Pre-Mixed G&Ts… Bin Or Buy?

If you bounce on a train on a Saturday after 11am you see loads of folk sat drinking from various cans and bottles.  In the last year or so I’ve noticed that, among the beers and ciders…  and Buckfast (because Scotland)…  there has been an increase in the amount of people consuming gin and tonic from a can.
Now this got me thinking about how good these canned drinks actually are.  Are they a suitable substitute for the real thing or are they simply a “make do” option?
I decided to find out.

First thing I had to do was, very simply, buy absolutely every type of canned gin and tonic I could find.  To achieve this I visited every supermarket I could think of and hoovered every can into my basket on each visit.  I tried to keep everything as consistent as I could and started off buying the light or diet ones.  There was two reasons for this decision…  Firstly I normally drink light tonic so it made sense for a better point of comparison and secondly the majority of premixed cans appeared to come in both options….  I hadn’t hit the actual gin brands yet…
After starting this it transpired that as I picked up the “big” gin brands cans they were not available in both light and “normal” varieties…  Oops.  Gordons being the exception.
Anyway I had started with that so I cracked on and just gathered everything I could find.
It’s worth being aware that I tried to avoid picking up any flavoured gins and tried to stick with regular dry gin…  I did accidentally pick up one that, when you read the small print on the can (which I only did after the blind taste test), it transpired that this one was gin and soda…  Not tonic.  It’s in here anyway just incase you fancy it…  And because I had already bought it.

So…  What did I pick up?

  • Bloom & Fentimans
  • Lone Wolf
  • Portobello Road & Franklin and Sons
  • Edinburgh Gin and Tonic
  • Adnams Copper House and Tonic
  • Gordons and Schweppes
  • Greenall’s and Soda (oops)
  • Alfie Gin and Diet Tonic (Morrisons own brand)
  • Finton’s Gin and Diet Tonic (Lidl own brand)
  • My Classic Gin and Tonic (Asda own brand)
  • London Dry Gin and Tonic (Tesco reduced calorie own brand)
  • Gin and Diet Tonic (Sainsburys own brand)
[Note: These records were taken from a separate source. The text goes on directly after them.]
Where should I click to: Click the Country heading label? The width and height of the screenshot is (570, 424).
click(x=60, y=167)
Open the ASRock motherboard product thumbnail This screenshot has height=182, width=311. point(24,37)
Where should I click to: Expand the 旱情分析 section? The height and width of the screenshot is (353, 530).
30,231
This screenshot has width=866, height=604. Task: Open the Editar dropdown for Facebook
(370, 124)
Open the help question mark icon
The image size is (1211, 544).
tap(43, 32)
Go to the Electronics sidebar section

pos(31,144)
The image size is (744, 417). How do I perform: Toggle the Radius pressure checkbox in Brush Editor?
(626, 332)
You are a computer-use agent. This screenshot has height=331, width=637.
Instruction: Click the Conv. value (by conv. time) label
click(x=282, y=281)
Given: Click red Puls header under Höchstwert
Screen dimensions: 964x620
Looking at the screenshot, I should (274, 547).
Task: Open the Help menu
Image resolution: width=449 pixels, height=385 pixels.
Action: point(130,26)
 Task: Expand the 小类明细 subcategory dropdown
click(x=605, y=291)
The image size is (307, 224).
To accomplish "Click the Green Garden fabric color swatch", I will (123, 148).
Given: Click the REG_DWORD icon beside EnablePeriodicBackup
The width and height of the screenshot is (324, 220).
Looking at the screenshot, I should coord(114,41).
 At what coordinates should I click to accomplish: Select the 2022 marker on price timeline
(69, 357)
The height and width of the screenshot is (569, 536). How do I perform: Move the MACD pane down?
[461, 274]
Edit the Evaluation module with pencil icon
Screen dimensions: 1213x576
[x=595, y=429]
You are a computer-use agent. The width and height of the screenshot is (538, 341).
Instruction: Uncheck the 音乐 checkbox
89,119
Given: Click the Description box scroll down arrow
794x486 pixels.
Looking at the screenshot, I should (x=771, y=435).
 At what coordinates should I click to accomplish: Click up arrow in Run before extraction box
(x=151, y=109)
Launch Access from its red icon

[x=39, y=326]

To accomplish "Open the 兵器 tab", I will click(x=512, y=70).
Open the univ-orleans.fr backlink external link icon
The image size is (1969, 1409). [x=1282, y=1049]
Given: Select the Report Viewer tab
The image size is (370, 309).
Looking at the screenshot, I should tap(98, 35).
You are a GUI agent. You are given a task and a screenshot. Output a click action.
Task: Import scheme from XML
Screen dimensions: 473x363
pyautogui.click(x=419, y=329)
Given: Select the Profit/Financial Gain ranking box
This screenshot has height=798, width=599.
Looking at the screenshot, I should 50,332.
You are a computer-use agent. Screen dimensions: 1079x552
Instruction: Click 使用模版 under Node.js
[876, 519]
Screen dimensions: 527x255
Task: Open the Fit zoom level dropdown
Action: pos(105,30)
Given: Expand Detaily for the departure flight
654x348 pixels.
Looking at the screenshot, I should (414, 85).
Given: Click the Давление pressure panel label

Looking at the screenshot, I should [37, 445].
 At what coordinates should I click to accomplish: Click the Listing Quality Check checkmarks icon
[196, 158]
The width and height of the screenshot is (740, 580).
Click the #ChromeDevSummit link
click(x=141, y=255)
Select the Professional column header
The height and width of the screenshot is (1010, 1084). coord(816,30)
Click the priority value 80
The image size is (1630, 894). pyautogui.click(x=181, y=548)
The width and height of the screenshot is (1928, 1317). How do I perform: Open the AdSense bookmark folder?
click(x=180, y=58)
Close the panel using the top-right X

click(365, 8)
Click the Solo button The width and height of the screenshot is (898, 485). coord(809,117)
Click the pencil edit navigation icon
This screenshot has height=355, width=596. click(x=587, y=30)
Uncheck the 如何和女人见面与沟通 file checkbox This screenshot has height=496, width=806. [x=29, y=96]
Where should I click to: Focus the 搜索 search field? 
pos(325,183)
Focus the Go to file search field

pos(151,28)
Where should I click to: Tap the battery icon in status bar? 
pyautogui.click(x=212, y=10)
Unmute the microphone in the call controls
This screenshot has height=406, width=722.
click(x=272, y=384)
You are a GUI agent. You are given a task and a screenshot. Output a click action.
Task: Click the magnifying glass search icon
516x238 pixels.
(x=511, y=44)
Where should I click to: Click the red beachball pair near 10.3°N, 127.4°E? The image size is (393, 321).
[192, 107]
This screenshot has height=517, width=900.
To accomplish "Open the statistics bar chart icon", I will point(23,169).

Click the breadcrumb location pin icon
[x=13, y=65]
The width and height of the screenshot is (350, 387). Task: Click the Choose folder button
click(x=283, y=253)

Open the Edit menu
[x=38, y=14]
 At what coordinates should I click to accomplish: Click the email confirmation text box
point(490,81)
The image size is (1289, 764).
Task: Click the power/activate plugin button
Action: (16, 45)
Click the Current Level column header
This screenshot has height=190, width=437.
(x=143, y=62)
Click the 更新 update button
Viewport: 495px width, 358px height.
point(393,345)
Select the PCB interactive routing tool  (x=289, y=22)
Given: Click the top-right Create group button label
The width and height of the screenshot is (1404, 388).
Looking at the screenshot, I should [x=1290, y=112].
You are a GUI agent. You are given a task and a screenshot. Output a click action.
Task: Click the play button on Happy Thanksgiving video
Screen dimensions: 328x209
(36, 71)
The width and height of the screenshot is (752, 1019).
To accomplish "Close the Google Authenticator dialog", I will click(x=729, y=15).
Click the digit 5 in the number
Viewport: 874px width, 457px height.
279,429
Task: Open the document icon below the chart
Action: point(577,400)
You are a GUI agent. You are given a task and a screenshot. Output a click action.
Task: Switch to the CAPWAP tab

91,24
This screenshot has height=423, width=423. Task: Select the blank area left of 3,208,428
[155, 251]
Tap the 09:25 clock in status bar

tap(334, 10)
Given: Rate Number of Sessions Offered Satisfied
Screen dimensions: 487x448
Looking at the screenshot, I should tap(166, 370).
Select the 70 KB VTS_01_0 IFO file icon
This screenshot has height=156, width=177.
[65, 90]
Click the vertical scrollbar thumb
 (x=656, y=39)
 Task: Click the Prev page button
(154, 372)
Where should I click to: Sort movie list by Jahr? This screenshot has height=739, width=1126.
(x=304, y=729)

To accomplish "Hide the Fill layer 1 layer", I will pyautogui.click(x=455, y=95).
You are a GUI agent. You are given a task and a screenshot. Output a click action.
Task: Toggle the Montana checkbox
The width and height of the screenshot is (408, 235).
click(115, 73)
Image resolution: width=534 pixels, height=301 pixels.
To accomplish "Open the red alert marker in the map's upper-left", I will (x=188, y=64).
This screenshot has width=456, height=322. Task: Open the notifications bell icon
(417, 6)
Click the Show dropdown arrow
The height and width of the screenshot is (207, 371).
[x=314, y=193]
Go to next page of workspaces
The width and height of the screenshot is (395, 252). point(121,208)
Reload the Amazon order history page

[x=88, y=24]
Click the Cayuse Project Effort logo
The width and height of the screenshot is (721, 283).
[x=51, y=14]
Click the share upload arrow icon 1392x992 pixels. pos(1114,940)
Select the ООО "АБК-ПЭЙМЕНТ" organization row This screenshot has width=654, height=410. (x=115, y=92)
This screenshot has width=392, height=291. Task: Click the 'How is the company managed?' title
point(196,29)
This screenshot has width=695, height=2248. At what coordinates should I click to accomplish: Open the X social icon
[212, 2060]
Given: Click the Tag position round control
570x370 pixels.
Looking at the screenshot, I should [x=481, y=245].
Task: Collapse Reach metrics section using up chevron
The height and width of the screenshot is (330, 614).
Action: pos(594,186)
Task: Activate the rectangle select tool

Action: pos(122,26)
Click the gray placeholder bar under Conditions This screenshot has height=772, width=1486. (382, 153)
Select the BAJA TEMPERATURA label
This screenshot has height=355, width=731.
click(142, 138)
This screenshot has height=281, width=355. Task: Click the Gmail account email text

I asked the good people of Twitter what information they wanted included in this little review and was surprised at the volume of responses…  Some interesting requests which, where I can, I’m happy to try and fulfill…

  • Ratio of gin to tonic
  • Where to buy
  • Calories
  • Sugar Content/Sugar replacement
  • Are both slimline and regular versions available?
  • Thoughts on can/bottle design, including photos
  • Is a garnish recommended?  Does it need it?
  • Volume of liquid in the container

What I will say in respect of the request for calories and sugar/sweetener content is that where the supermarket own brand cans were, for the most part, very upfront in respect of this information the bigger brands had very little and, in some cases, none of this information noted.  I felt this was a little disappointing in today’s calorie obsessed world.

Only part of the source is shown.